Book Review:Record Collecting for Girls by Courtney E Smith

Sometimes I have to remind myself not to take things so literally. When picked up Ms. Smith’s book, I truly thought it would be about collecting records (or musical downloads considering it’s the 21st century), with intelligent and knowledgeable essays about various musical genres, musicians, singers, songwriters and how they can affect you as a woman and a lover of music.

After reading Record Collecting for girls, I now realize why we are told “Don’t judge a book by its cover.”

On paper Smith seems like the coolest girl in the universe. She honed her love of music while in college. For nearly a decade she was the music programmer and manager of label relations at MTV. She chose videos for 20 of MTV’s musical platforms. Reading about her tenure and her multitude of accomplishments truly excited me as a reader…and to be honest, kind of intimidated me.
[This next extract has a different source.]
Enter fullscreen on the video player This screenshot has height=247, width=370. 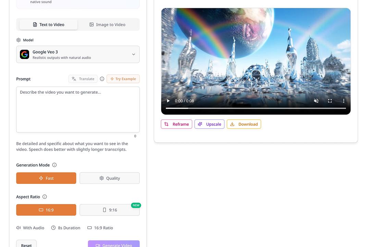330,101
But Smith’s time with MTV was the only thing that impressed me as I kept on reading and discovered her experience with music has all of the depth of a 12 inch extended re-mix of Duran Duran’s classic song “Hungry Like the Wolf.” I was hoping for a younger version of one of my favorite music journalists Lisa Robinson. Sadly, Smith is just another “Becky,” more boy crazy than a true connoisseur of music.

Record Collecting for Girls is more of a memoir of Smith’s various boyfriends; for the most part music is secondary. After a while, I started thinking, “Okay, I get it, Courtney. Guys think you’re hot. Now will you please write more on why music is such an important part of your life?”
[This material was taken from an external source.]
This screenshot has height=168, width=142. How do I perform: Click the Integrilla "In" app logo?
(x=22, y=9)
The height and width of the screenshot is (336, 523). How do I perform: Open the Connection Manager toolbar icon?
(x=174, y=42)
For someone who spends a lot of time discussing her boyfriends, Smith has all the charm of a constantly skipping vinyl record while teaching us on the difference between “groupies” and “wives.” And she wastes no time ripping apart one of the most famous groupies of all time, the lovely Pamela Des Barres (who was married to rocker Michael Des Barres for quite a long time). To Smith, Des Barres is nothing but an airheaded twit who allowed herself be exploited by rock and roll greats. To Miss Pamela’s credit, she is quite forthcoming when it comes to the good, the bad and ugly of being a woman and a fan in the world of rock and roll. She doesn’t sugarcoat anything. She’s also a vastly superior writer to Smith. Smith’s derision towards other female rock fans is truly “mean girl.”

When it comes to women who play music, most of her wasted ink is on both the Bangles and the Go-Gos. There is nearly zilch on other lady music luminaries like Debbie Harry, Patty Smith, Stevie Nicks, Kate Bush, Joni Mitchell, Carol King, Annie Lennox, Joan Jett, Aretha Franklin, Tina Turner, Diana Ross, Nina Simone or Janis Joplin. Other bands with a strong female presence like Heart, Sonic Youth, The Talking Heads, The Runaways, The Velvet Underground or The Breeders also don’t get much of a mention. Also pretty much ignored? Tori Amos, Liz Phair, Jewel, Ani DiFranco, Sarah McLachlan, Alanis Morrisette and any band related to the Riot Grrrl era.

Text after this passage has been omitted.